Directions: Copy down the lines of the entries starting at the line containing "You are a GUI" and ending at the line containing "click(818, 24)", both ends included. Leave the pictures out of your answer.

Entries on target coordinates
============================================================

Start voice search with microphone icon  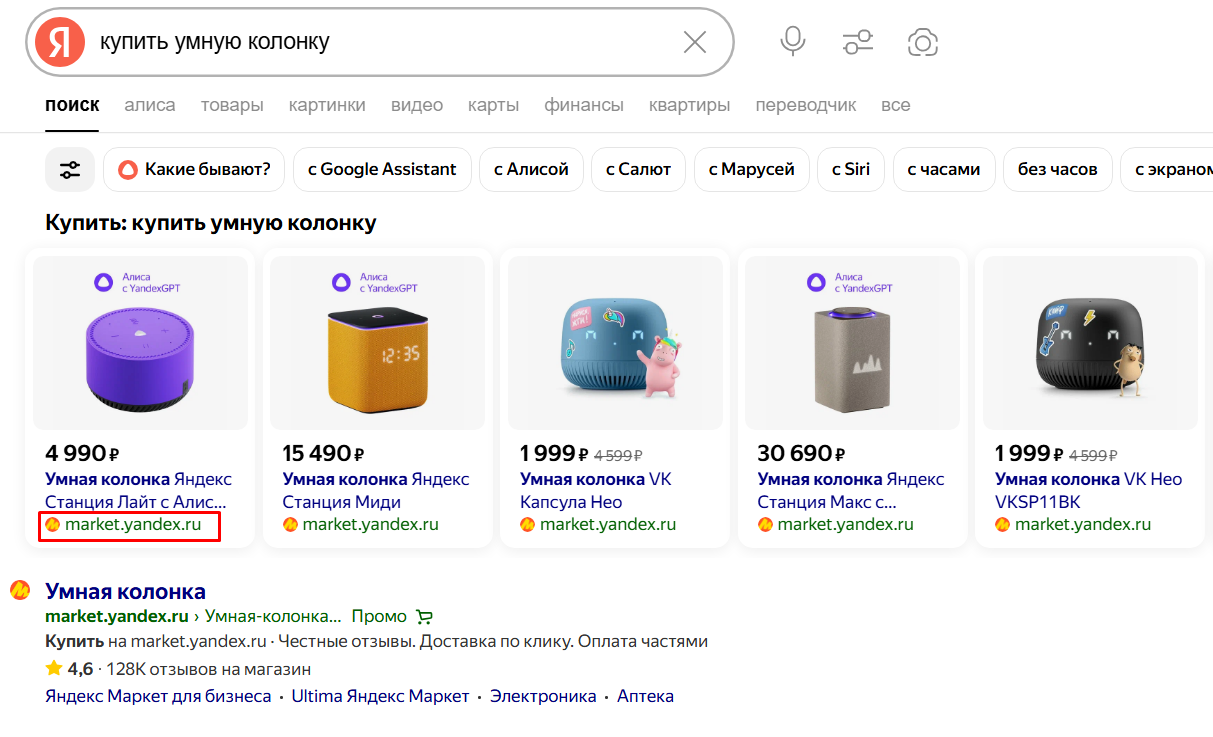(793, 42)
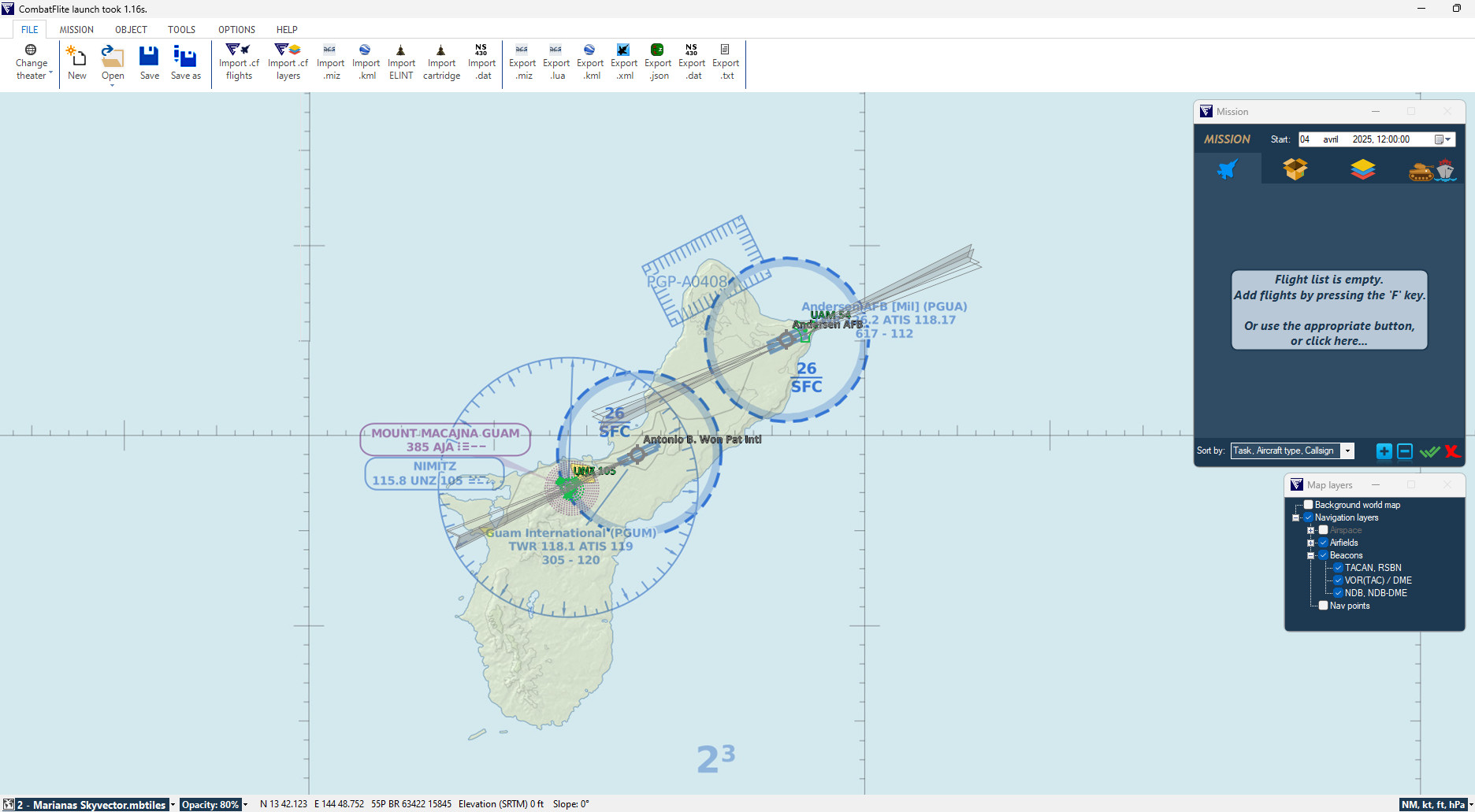This screenshot has width=1475, height=812.
Task: Click the Export .json icon
Action: pyautogui.click(x=658, y=61)
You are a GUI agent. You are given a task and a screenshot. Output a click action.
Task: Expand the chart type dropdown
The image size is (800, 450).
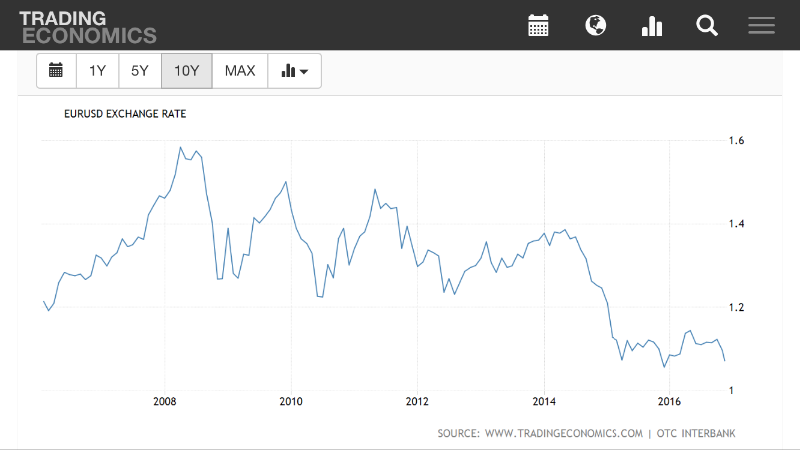(294, 71)
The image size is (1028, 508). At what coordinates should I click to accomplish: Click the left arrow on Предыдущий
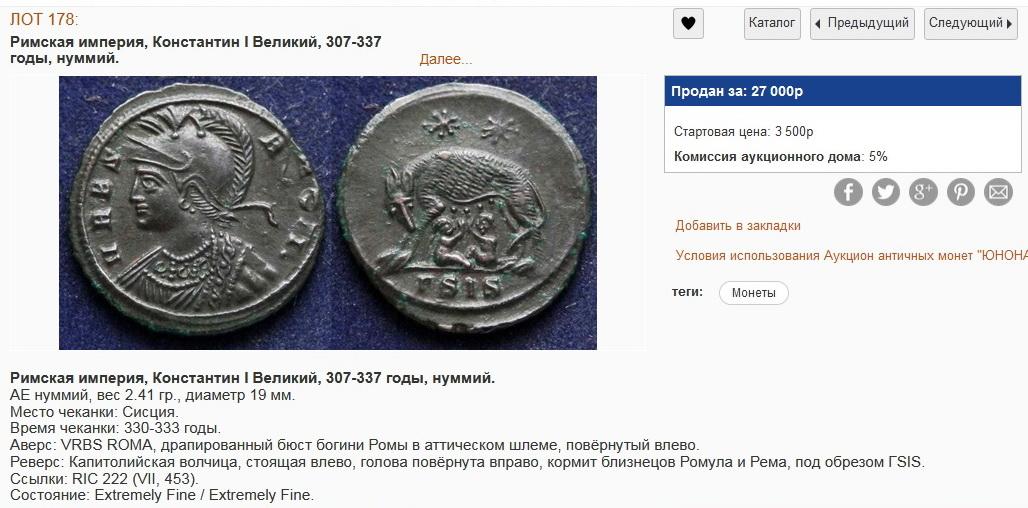click(818, 24)
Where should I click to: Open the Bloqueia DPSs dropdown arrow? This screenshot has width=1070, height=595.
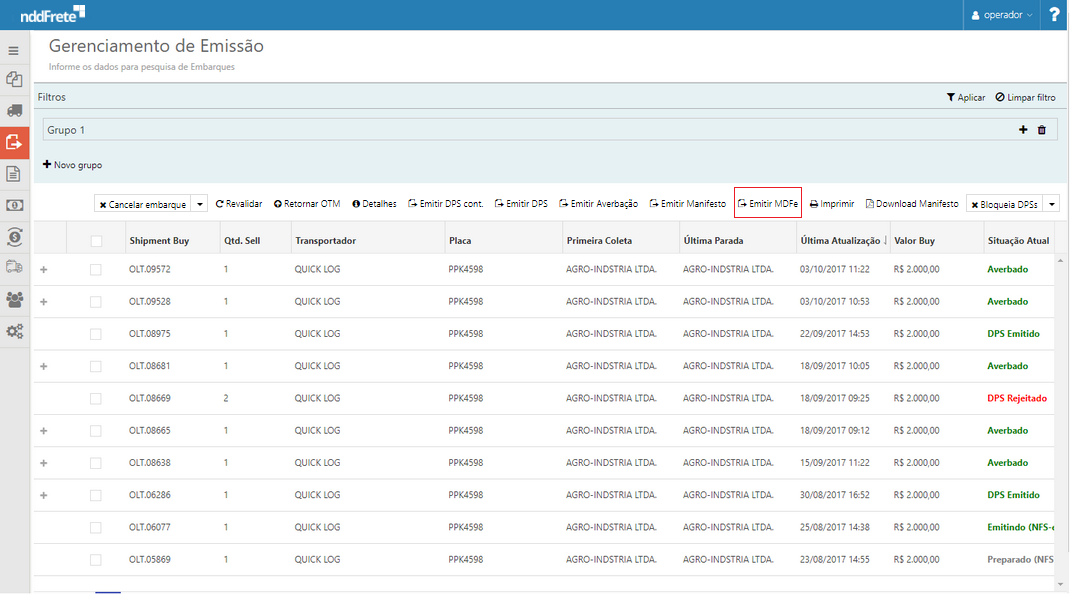click(x=1050, y=204)
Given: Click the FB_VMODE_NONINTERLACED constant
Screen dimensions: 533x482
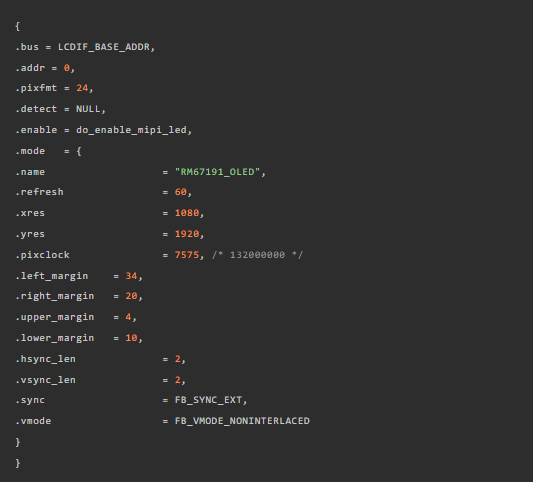Looking at the screenshot, I should (x=242, y=421).
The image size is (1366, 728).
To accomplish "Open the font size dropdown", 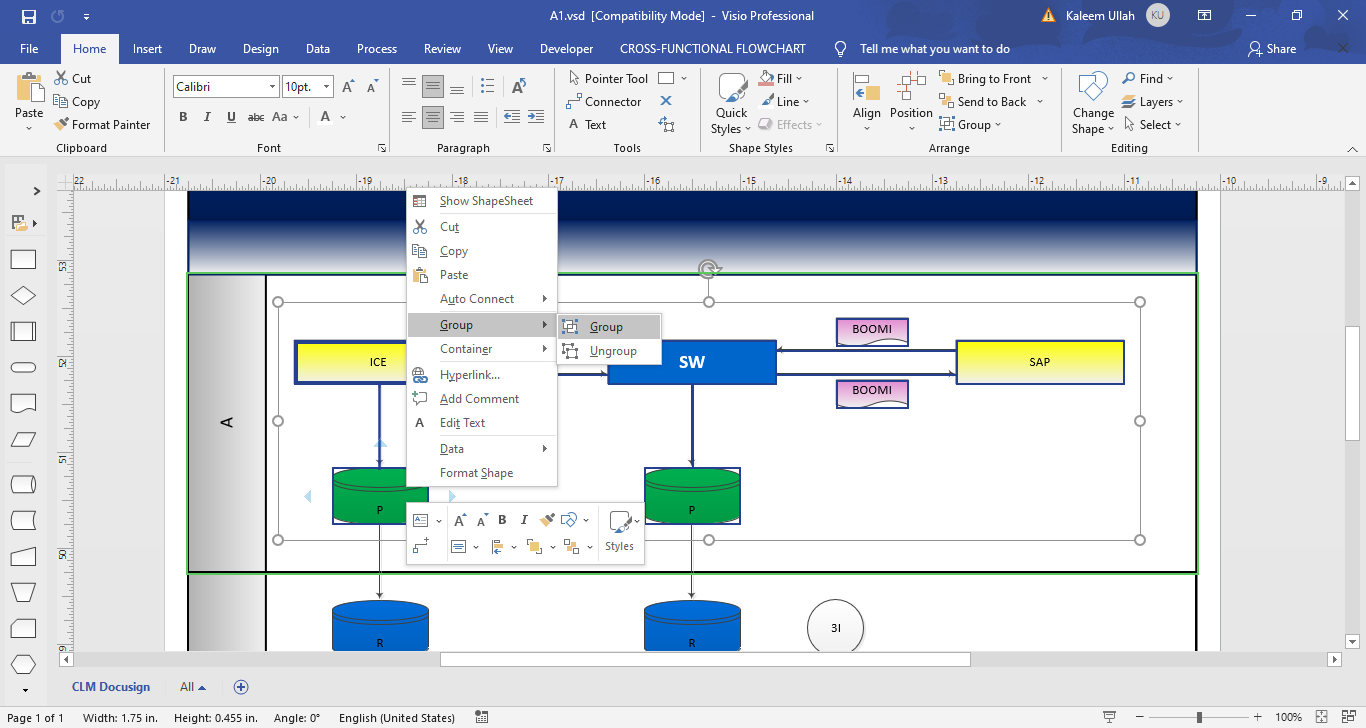I will pyautogui.click(x=307, y=86).
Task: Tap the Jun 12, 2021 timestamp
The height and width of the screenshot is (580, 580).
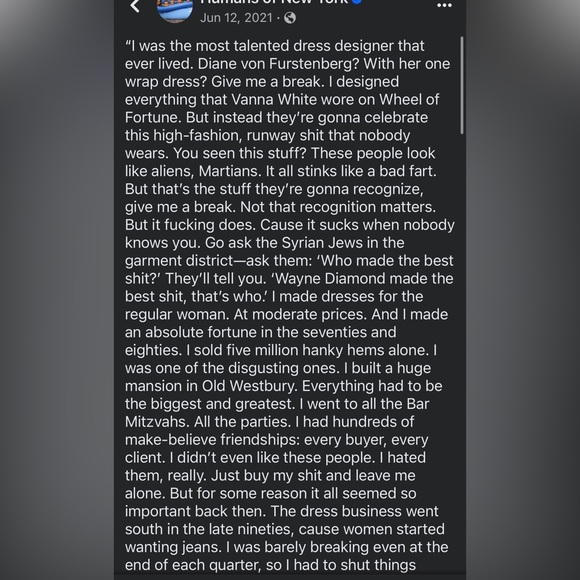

============================================================

Full answer:
You are a GUI agent. You are given a task and a screenshot. Output a click action.
Task: Expand the chart type dropdown
The image size is (800, 450).
(294, 71)
The image size is (1028, 508). At what coordinates should I click to accomplish: Click the left arrow on Предыдущий
click(818, 24)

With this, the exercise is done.